OBJECTIVES

We investigated the possibility that the large pulmonary cavity in tuberculosis (TB) lesions might result from imbalances between tumor necrosis factor-alpha (TNF-alpha) and soluble TNF-alpha receptor forms (sTNF-RI and sTNF-RII), and interleukin-beta (IL-1beta) and IL-1 receptor antagonist (IL-1RA) in sites of local inflammation.

PATIENTS AND METHODS

BAL was performed in 32 patients with active pulmonary TB, and the recovered BAL fluid (BALF) was examined for concentrations of TNF-alpha and its soluble receptor forms, IL-1beta, and IL-1RA. Patients were classified into two groups: group 1, patients with a large cavity (> or = 4 cm) on chest radiographs (n = 15); and group 2, patients with a small cavity (< 4 cm; n = 3) or no cavity (n = 14) on chest radiographs.

RESULTS

The concentrations of TNF-alpha, IL-1beta, and IL-1RA in BALF were significantly higher in group 1 patients than in group 2 patients before standardization.

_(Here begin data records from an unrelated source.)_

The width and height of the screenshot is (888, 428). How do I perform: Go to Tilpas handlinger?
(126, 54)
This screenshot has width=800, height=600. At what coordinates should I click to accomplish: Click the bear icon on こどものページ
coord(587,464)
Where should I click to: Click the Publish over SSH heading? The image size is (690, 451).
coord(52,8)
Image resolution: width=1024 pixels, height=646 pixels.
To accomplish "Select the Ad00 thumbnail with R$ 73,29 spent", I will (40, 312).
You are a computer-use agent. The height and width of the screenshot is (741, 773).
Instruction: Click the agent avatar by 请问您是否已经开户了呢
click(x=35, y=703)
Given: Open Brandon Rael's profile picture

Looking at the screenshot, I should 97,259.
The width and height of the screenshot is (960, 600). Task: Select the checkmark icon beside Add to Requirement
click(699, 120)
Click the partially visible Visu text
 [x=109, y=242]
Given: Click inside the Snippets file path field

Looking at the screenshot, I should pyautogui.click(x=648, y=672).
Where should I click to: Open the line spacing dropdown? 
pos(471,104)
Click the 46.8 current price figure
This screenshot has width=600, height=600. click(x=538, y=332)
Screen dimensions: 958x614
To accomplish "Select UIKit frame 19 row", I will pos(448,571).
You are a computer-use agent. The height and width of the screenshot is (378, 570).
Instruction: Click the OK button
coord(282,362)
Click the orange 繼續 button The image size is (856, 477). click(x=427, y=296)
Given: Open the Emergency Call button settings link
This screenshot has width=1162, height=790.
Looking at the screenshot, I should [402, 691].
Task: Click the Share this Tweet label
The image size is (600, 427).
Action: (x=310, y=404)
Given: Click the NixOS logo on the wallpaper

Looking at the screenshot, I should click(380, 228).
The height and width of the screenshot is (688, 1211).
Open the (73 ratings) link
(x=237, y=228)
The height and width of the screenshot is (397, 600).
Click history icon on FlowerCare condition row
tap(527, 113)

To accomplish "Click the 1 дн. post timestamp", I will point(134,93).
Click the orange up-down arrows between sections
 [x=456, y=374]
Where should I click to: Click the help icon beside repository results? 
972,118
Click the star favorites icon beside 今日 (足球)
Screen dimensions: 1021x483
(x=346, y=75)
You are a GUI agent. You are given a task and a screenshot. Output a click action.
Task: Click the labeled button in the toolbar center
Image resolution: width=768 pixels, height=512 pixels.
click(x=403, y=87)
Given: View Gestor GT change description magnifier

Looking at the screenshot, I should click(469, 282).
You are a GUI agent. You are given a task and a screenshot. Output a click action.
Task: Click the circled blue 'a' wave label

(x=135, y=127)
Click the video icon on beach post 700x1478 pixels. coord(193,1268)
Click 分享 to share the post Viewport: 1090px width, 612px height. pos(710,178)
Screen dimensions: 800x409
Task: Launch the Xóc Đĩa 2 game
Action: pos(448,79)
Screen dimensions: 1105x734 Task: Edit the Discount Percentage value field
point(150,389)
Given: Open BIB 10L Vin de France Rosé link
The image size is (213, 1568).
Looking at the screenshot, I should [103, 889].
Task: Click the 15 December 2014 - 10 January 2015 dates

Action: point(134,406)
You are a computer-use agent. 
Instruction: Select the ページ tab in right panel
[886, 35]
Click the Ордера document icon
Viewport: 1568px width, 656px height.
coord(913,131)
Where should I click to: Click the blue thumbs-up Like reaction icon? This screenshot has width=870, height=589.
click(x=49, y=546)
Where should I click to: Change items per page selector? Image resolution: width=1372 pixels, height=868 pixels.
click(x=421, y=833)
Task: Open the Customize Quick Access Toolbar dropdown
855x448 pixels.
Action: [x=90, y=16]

The difference was also statistically significant for TNF-alpha and IL-1beta after standardization with urea. Furthermore, group 1 patients had significantly higher ratios of TNF-alpha to sTNF-RI and sTNF-RII and IL-1beta to IL-1RA compared with group 2 patients.

CONCLUSIONS

These findings suggest that the relative abundance of TNF-alpha and IL-1beta associated with imbalances of secretion of soluble TNF-alpha receptor forms and IL-1RA may have caused tissue necrosis leading to cavity formation in patients with active pulmonary TB.